Me he leído de un trago Lo bello y lo sublime, goloso y lúcido ensayo de Kant, un filósofo a cuyas páginas apenas me había acercado. Kant es un pensador duro, alemán, profundo, en los límites de lo comprensible y lo incomprensible. De momento me he quedado con un Kant menor, que es lo que mi estómago literario y mi inteligencia mejor digieren. Este Kant menor es un portento de gracia, de sabiduría y de intuición. Me ha hablado mucho y bien de Kant mi primo Juan Ramón que, aunque viene de los mismos desiertos culturales que yo, ha sabido labrarse un sólido currículo filosófico, muy pangermánico, de un alemanismo ordenado y casi cartesiano, nada brumoso, más kantiano que hegeliano, más marxista que nietzscheniano, muy pensamiento crítico, con un ligero perfume de Habermas, un trabajado aliento de Manheim y un regusto a Marcuse.
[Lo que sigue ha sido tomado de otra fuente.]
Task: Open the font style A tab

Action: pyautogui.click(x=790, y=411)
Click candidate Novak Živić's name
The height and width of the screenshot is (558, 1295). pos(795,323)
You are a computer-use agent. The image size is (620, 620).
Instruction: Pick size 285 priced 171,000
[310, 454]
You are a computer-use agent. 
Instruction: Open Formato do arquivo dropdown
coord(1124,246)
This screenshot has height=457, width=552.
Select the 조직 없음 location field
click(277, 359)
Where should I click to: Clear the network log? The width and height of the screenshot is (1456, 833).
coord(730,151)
Juan Ramón, mi primo, no se libró de la mili por corto de talla, toda vez que pasa del 1, 80, sino por objetor de conciencia. En Archidona, nuestro pueblo, fue el primero en presentar semejante alegación, y el secretario del ayuntamiento, por no complicarse la vida, no la quería cursar. Ah, pero mi querido primo no estaba guiado por un pronto, y tenía muy meditadas las cosas, de suerte que el secretario perezoso tuvo que mover el trasero y los papeles. Solventados los trámites municipales, mi primo hubo de acudir al campamento Benítez, en Málaga, donde le recibió un teniente llamado Rufino. Con este hombre de dos estrellas de seis puntas conversó durante un momento y le entregó una memoria razonada sobre su negativa a empuñar las armas. En concreto se basó en un escrito de Kant (a esto venía el rodeo) titulado La paz perpetua. ¿Leería el teniente Rufino el ensayo kantiano? ¿Desertaría para seguir la senda de mi primo? ¿Escondería los papelajos en un armario remoto? Todo es posible. Como fuese, Juan Ramón no volvió a saber nada ni del bueno de Rufino ni de la odiada mili.
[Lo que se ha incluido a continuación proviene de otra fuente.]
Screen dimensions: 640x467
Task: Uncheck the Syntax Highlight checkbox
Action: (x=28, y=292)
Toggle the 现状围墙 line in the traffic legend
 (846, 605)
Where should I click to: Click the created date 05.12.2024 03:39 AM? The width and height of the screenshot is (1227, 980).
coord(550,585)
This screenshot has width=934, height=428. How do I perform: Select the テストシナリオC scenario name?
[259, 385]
Kant dice que la mañana es bella, mientras que la noche profunda es sublime. La inteligencia es sublime; el ingenio, bello. La audacia es grande y sublime, la astucia es pequeña y bella. Las cualidades sublimes infunden respeto;las bellas, amor. La tragedia es sublime, la comedia es bella. Mi territorio es la comedia, mi mundo, la belleza. Me faltan curiosidad y luces para penetrar en los grandes misterios de la vida. Me atraen, desde luego, pero me cansan. La pereza es bella, diría yo; el trabajo, sublime. Leyendo a Kant, más bello que sublime en este librito, comprende uno mejor el horror de la declaración de principios de Baudelaire: “Hay que ser sublimes sin interrupción”. ¿Es imaginable semejante espanto? En fin, que mi primo Juan Ramón es sublime, como buen filósofo. Como periodista, yo me quedo con el entorchado de belloque tampoco es premio menor. Ahora que la jubilación empieza a ser un puerto cercano me prometo aventuras mayores para ese tiempo en declive. Quiero creer que ahondaré en el horror, que le buscaré los tres pies al gato horripilante de la tragedia, que me permitiré un Kant mayor, que procuraré doctorarme, o, al menos aproximarme, al Immanuel de la razón práctica y al de la pura, que intentaré entender los códigos del imperativo categórico. No sé, me queda tanto por leer, que sueño una jubilación en la que Kant se me haga tan digerible y tan digestivo como Umbral y donde todos los tenientes Rufino del mundo se vayan al carajo del que nunca debieron salir. No creo en la paz perpetua, claro que no, pero sería hermoso creer en ella. Kantianamente. Queridos lectores en el amor y el candor filosófico, tengan feliz agosto. Septiembre puede ser un buen mes para el reencuentro. Ahora, toca derretirse.